True; that's why we have companies with paid product who devote a lot of their time - arguably majority - to make the exact interfaces people want and understand:) it's a ton, a ton of difficult work, for which there is little to no incentive in the free software ecosystem

psunavy03|4 months ago

And this is precisely why desktop Linux has not knocked off Windows or MacOS.

ripdog|4 months ago

I'd argue that's more because the average person has no interest in installing a new OS, or even any idea what an OS is.

Most people just keep the default. When the default is Linux (say, the Steam Deck), most people just keep Linux.

bigfishrunning|4 months ago

And that's fine. Those users who want something that's not like desktop Linux have plenty of options.

port11|4 months ago

After reading so many apologist comments dismissing the article's points with whataboutism, yours is the first comment that I think addresses the situation properly. As a developer, it's very hard to not mistake the forest for the trees, which is why I'm usually very happy to work with a good UX researcher.

zeroq|4 months ago

> contributors of free software tend to be power users

or, simply put, nerds

it takes both a different background, approach and skillset to design ux and interface

if anything FOSS should figure out how to attract skilled artists so majority of designs and logos doesn't look so blatantly amateurish.

WD-42|4 months ago

My guess is that, as has always been, the pool of people willing to code for free on their own time because it's fun is just much larger than the people willing to make icons for software projects on their own time because they think it's fun.

array_key_first|4 months ago

They're not just nerds, they're power users. These are different things.

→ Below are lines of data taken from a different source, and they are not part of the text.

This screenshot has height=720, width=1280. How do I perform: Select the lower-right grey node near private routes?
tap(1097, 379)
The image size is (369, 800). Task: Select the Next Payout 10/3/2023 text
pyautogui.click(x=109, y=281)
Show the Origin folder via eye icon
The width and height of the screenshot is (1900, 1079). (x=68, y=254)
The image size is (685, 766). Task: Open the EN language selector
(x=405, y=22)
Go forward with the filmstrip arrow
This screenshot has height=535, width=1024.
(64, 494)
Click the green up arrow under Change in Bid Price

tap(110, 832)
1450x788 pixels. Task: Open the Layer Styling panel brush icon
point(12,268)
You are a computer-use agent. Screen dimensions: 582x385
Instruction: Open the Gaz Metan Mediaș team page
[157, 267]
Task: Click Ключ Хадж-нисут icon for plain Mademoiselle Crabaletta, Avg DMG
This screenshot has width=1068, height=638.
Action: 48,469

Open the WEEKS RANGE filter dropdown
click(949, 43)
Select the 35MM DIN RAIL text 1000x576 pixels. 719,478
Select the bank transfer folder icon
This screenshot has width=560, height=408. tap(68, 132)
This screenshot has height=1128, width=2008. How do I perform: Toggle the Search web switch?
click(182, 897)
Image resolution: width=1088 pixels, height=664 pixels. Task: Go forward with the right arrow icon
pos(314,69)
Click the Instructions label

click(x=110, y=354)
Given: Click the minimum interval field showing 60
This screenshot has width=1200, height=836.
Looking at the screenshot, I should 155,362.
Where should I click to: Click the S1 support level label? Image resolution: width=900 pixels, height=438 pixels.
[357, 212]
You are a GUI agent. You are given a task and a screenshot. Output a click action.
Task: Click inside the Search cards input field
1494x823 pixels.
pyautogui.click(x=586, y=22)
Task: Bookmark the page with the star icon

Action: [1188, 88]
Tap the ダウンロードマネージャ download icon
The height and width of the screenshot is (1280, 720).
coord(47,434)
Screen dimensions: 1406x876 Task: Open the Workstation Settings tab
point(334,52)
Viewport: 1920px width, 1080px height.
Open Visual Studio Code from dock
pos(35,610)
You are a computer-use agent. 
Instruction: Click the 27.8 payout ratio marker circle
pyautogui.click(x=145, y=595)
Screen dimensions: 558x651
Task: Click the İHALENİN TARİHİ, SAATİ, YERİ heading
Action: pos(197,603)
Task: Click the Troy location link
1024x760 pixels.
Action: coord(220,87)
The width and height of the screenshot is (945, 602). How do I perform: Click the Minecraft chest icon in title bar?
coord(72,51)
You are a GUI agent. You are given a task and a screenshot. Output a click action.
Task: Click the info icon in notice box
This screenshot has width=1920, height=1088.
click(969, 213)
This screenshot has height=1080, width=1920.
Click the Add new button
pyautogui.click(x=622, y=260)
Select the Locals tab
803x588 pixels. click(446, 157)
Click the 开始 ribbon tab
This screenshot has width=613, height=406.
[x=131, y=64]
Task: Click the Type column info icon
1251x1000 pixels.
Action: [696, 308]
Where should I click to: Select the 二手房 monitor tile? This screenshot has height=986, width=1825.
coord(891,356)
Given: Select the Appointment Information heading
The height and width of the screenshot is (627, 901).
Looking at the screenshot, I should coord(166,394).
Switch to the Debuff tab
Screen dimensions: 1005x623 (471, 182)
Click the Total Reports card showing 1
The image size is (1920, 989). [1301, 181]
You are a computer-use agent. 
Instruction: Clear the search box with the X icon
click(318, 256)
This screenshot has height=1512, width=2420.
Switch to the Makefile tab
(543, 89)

Pretty much everyone is a power user of SOME software. That might be Excel, that might be their payroll processor, that might be their employee data platform. Because you have to be if you work a normal desk job.

If Excel was simpler and had an intuitive UI, it would be worthless. Because simple UI works for the first 100 hours, maybe. Then it's actively an obstacle because you need to do eccentric shit as fast as possible and you can't.

Then, that's where the keyboard shortcuts and 100 buttons shoved on a page somewhere come in. That's where the lack of whitespace comes in. Those aren't downsides anymore.

Panzer04|4 months ago

The person who is going to bother adding stuff to a piece of software is almost certainly by definition a power-user.

This means they want to add features they couldn't get anywhere else, and already know how to use the existing UI. Onboarding new users is just not their problem or something they care about - They are interested in their own utility, because they aren't getting paid to care about someone else's.

It's not a "nerd" thing.

8note|4 months ago

UX and interface designers are also nerds.

i think the bigger issue is that the power users usecases are different from the non-power users. not a skillset problem, but an incentive one

phendrenad2|4 months ago

I'm optimistic that the rise of vibe coding will allow the people who understand the user's wants and needs to fix the world's FOSS UIs.

DrewADesign|4 months ago

I have been beating this drum for many years. There are some big cultural rifts and workflow difficulties. Unless FOSS products are run by project managers rather than either developers or designers, it’s a tough nut. Last I looked, gimp has been really tackling this effort more aggressively than most.